Het was echter niet het hoofddoel van foltering om schuldbekentenissen van de beschuldigde of de beklaagde "uit te schakelen". De echte marteling was gereserveerd voor het laatste, belangrijkste verhoor, met als doel de heks of tovenaar de medeplichtigen te laten noemen. Na de marteling werd het slachtoffer meestal gekleed en opgewarmd, dat wil zeggen, tot bezinning gebracht, voorbereid op de volgende marteling. Heksen werden meestal met bijzonder subtiele wreedheid gemarteld. Hun voeten werden opengesneden en kokende olie of gesmolten lood werd in hun diepe wonden gegoten, en hun tong werd doorboord met naalden. Onder de herhaaldelijk geteste martelwerktuigen kan men een 'houten paard' noemen, verschillende rekken, een ijzeren stoel gloeiend heet op een vuur, een stoel met 'ijzeren spikes', hoge bankschroef voor de benen ('Spaanse laarzen'), enorme schoenen gemaakt van leer of metaal, die werden gedragen door de gemartelde en er werd kokend water of kokende olie in gegoten,of gesmolten lood.

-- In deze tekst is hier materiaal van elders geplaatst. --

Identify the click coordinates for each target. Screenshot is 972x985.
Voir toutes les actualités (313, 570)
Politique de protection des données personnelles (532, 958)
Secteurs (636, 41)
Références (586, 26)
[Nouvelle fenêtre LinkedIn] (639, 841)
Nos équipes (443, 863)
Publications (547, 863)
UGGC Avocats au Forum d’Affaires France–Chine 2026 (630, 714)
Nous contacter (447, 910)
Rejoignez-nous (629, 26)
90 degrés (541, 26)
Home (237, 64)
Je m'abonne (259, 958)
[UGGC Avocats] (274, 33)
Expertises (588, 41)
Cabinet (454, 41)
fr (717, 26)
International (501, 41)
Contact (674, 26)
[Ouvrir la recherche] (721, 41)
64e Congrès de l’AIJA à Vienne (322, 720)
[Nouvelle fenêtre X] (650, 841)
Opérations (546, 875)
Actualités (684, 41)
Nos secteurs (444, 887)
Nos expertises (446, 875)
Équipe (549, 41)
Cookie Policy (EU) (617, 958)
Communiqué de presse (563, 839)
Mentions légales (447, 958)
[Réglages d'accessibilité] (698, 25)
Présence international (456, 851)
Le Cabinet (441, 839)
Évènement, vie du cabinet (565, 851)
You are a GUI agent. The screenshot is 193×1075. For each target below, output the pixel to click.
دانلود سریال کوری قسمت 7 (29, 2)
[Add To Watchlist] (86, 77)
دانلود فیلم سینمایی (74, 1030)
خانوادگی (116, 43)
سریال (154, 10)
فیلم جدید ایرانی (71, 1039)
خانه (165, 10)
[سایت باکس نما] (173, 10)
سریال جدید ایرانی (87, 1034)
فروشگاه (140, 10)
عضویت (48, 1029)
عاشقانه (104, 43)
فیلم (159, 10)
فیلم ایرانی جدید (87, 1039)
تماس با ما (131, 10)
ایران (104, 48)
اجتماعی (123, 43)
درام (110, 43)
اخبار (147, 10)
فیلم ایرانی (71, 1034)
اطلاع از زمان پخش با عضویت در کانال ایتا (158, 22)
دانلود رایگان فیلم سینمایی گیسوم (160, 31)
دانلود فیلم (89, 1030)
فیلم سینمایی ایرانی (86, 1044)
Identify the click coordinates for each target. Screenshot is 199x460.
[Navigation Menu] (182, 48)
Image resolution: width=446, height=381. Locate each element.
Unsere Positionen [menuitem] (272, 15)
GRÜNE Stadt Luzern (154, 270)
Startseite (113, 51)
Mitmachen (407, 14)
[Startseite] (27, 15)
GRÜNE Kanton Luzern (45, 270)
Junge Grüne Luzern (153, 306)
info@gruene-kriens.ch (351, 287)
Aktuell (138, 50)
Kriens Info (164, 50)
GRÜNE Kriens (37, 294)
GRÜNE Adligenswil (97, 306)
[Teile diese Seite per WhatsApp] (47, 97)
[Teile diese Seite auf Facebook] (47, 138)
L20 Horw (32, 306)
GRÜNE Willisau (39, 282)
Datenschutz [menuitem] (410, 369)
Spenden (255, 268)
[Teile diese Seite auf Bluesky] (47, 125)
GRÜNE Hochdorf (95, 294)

Een professionele beul kon de erkenning garanderen van iedereen die in zijn handen viel. Als de verdachte tijdens het onderzoek zweeg, werd zijn gedrag als minachting van de rechtbank beschouwd en werd hiervoor bijzondere foltering opgelegd. Op de man die op de grond lag werd een houten platform gelegd, er werd een steeds zwaardere last op gestapeld, totdat hij het opgaf. Demonologen verklaarden zo'n hardnekkig stilzwijgen natuurlijk niet door de persoonlijke moed van een persoon, maar alleen door de 'betovering van de duivel'. Dit is hoe Giles Corey werd geëxecuteerd tijdens het proces in Salem.

METHODEN VAN HET HEKSEN

Bij de belangrijkste marteling waren er twee methoden - 'strappado' (van het Italiaans - 'strappare' - scheuren, scheuren), dat wil zeggen een rek, en 'squassification' (een Engelse term die is ontleend aan het Italiaanse werkwoord 'squassare' - gooien), dat wil zeggen 'gooien.

In het eerste geval werd de verdachte met een touw om zijn polsen naar het plafond getrokken en hing een zware last aan zijn voeten. Meestal eindigde deze marteling in ontwrichting van de schoudergewrichten, maar het liet geen sporen van "ruwe behandeling" achter.

Een nog pijnlijkere marteling - het "gooien" was vergelijkbaar met de "strappado", maar in dit geval werd de persoon die aan het plafond aan het touw hing, losgelaten, daarna werd er hard aan getrokken, zodat zijn voeten de stenen vloer niet konden raken. Als gewicht werden ijzeren vormstukken gebruikt. Dit waren gewone, "gewone" martelingen die eeuwenlang werden gebruikt.

Image
Image

Sinds de oudheid hebben mensen, die ondraaglijke pijn en lijden toebrengen, geprobeerd de waarheid van anderen zoals zijzelf te erkennen. Zelfs een humanist als de filosoof Aristoteles beschouwde marteling als een betrouwbaar middel om de schuld van zondaars en hun daaropvolgende bestraffing te bewijzen. Griekse toneelschrijver uit de 5e eeuw voor Christus Aristophanes noemt in zijn werken al zulke vreselijke martelwerktuigen als een rek of een wiel.